### [To do]
Carry on the passage about economic integration and the "violence trap" in the Gulf, starting after its final sentence.

### [Supplied text]
Recent moves to expand Omani-Iranian trade and revive the Hejaz Railway linking Turkey to Saudi Arabia suggest that economic integration, once dismissed as politically impossible, is becoming conceivable. Whatever order emerges from the current crisis, its durability will depend not only on deterrence but also on economic incentives that make conflict costly.
In an influential 2015 essay, the Nobel laureate economist Douglass North and the Stanford social scientists Gary Cox and Barry Weingast described what they called the “violence trap.” As trade, investment, infrastructure and production become interconnected, economic complexity raises the cost of violence. Restraint becomes economically rational, because states, firms and citizens have more to lose.
The Gulf remains trapped in the opposite equilibrium. Violence persists not because regional actors are irrational, but because the incentive structure keeps the expected returns of conflict relatively high. In many respects, the Gulf is a single economic space with a common stake in energy infrastructure, shipping routes, financial markets and shared environmental challenges. But political fragmentation into competing blocs allows proxy warfare, infrastructure sabotage and asymmetric attacks to impose enormous regional costs while imposing only limited costs on those who initiate them.

### [Data]
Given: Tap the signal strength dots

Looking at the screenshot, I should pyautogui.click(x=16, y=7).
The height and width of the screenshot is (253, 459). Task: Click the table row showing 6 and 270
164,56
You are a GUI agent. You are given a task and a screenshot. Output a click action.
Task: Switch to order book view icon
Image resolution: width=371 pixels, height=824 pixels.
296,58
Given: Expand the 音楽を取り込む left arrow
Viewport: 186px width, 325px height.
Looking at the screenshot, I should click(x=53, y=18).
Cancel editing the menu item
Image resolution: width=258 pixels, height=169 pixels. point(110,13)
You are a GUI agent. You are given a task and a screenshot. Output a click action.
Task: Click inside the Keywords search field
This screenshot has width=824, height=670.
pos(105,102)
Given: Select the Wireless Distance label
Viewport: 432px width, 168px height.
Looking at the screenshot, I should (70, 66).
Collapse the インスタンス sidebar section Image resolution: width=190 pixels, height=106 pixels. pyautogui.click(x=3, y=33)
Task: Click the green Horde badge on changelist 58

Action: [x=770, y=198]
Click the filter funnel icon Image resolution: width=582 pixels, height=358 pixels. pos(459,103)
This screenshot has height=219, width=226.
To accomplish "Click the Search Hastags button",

--

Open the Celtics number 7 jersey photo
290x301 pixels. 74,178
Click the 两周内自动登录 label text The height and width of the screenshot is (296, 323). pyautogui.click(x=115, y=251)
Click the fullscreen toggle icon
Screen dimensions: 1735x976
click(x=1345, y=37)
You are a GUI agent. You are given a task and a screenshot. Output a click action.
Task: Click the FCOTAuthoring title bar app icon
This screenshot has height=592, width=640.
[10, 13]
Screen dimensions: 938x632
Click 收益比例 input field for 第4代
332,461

### [Exercise answer]
A more economically integrated Gulf would overturn this calculus. Dense commercial ties act as a commitment device, making disruption prohibitively expensive and embedding stability within the region’s economic architecture. Security is generated from within, through organic economic linkages.
This perspective helps explain the paradox that one of the world’s wealthiest regions has failed to achieve durable peace. The rivalry between Iran and Gulf Cooperation Council (GCC) members divides what is naturally a shared regional system connected by geography, energy resources and complementary markets.
For decades, external security guarantees, primarily by the US, managed this rivalry without removing its underlying incentives. Security effectively became a traded commodity, with hydrocarbons and capital exchanged for military protection. States overinvested in deterrence and underinvested in regional economic integration.